November 10, 2024

The best albums of 2020, No 7: Haim – Women in Music Pt III

HAIM #HAIM

“As soon as you stop looking, you’ll find it.” This is something that single people in search of love always get told, and it’s very annoying – doubly so when it invariably turns out to be true. Music is perhaps the same way: if you set off to find the perfect partner you’ll end up walking past them, and if you try to write the perfect song, it’ll get away from you. Then when you’re idly working on something else, there it suddenly is.

On their third album and first masterpiece, Haim sound like a band who stopped looking; who took their eyes off the prize and found it at their feet. It should be underlined that the sororal US trio’s previous albums, Days Are Gone (2013) and Something to Tell You (2017) are very good: slick without smoothing too much over, and while they felt tense and even airless at times, the licks they were playing were meant to be tight.

But Women in Music Pt III – a droll title that lampoons the media’s “these chicks can really rock” framing of the group that endures even into 2020 – is much looser, the sisters’ shoulders more relaxed. Their earlier albums were very produced: think of the very first sound many people heard by them, the drums that open debut single Forever, which aren’t synthetic but are so obviously chopped up and arranged on Pro Tools. Like a lot of other soft rock, this highly composed style is part of the appeal; on Women in Music Pt III there’s just as much clever arrangement, and it’s far from a tedious “back to basics” or “vintage” sound. The difference now is that each instrumental line sounds as if it begins and ends in a room rather than caught between Dropbox folders.

Haim: The Steps – video

The breeziness feels like a warm draft off the Pacific, rather than the wind machines they were using before. Up from a Dream, for example, has the same rollicking rhythm as The Wire from their debut. Both are great songs, but the newer one has a warmer, messier swirl of sound in the mix, which feels truer to life somehow, less sorted.

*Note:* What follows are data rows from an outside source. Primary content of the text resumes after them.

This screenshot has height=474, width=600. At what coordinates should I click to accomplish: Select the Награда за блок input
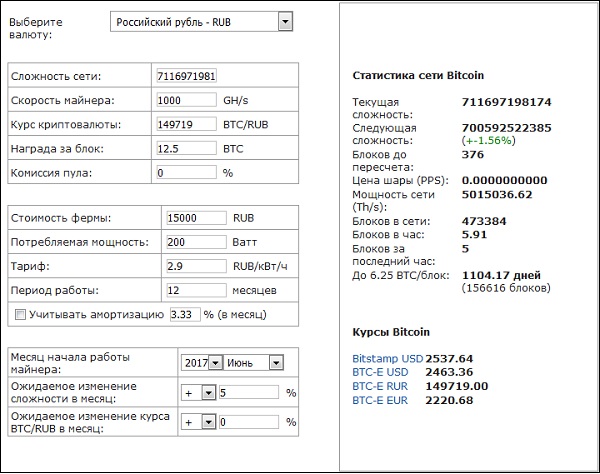187,148
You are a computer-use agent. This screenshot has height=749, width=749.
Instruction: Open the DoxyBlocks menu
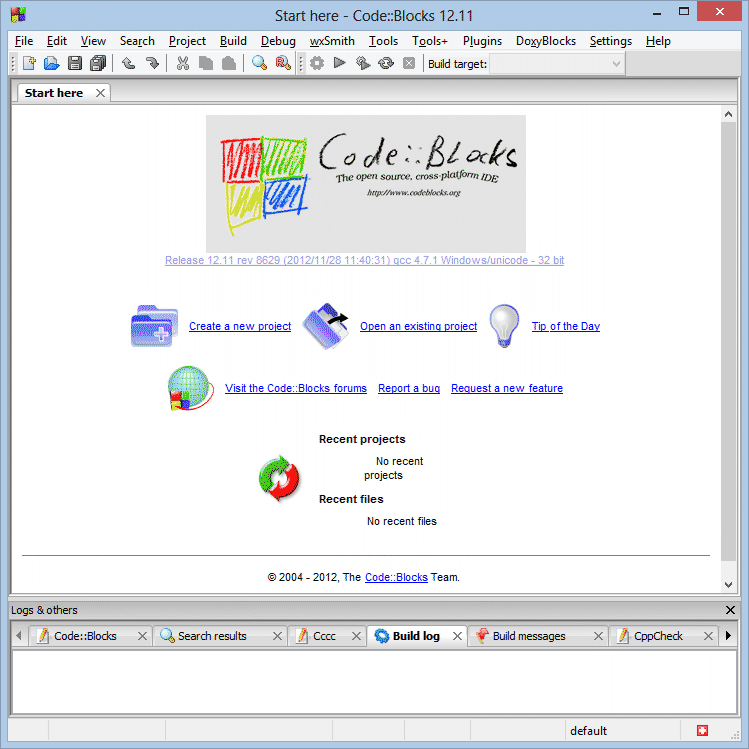[545, 41]
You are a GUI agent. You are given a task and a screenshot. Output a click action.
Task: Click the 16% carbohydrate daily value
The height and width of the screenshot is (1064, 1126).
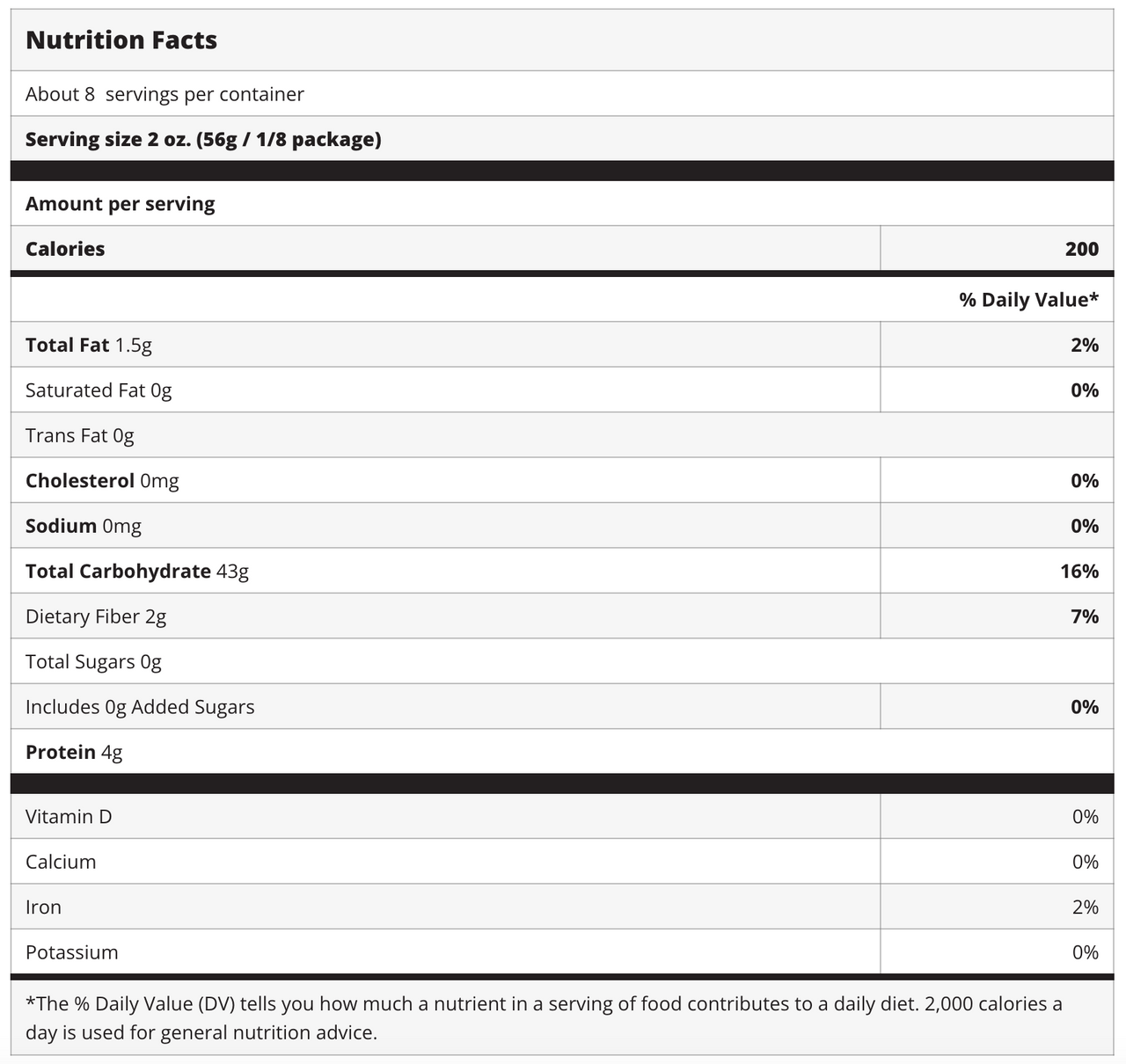pyautogui.click(x=1079, y=572)
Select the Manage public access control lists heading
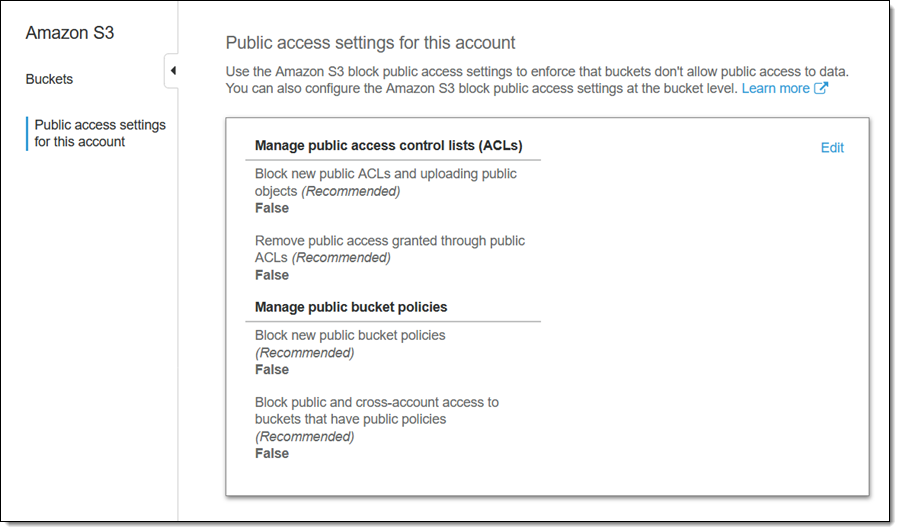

The extra space throws more light on the lyrics, which have fewer metaphors, more storytelling – open-ended vignettes of casual sex and hesitant commitment – and bald statements: “It’s fucked up but it’s true / that I love you like I do / So I’m just gon’ keep on loving you.” There’s a whole saga crammed into the Gasoline line “you say you wanna go slow but I wanna go faster”: Danielle wants her lover to speed up and for their relationship to match the pace, but the note of bruised hesitance in her voice speaks volumes.

Their melody writing is even better and (the fussy All That Ever Mattered aside) every song has such a robust tune. 3AM shows their facility for a tight minor-key R&B hook, segueing into I Don’t Wanna’s joyful, open-hearted major. I’ve Been Down is a mark of not just clever but genius songwriting: they make three monosyllables sung at nearly the same pitch into a catchy and affecting chorus. FUBT is equally magical, its riff meandering and steadfast at the same time.

These sustained strengths make Women in Music Pt III a truly classic record, not just one you admire but that gets its corners worn and its sleeve scuffed from overuse: the record that’s just what you’re looking for when you’re not even looking for it.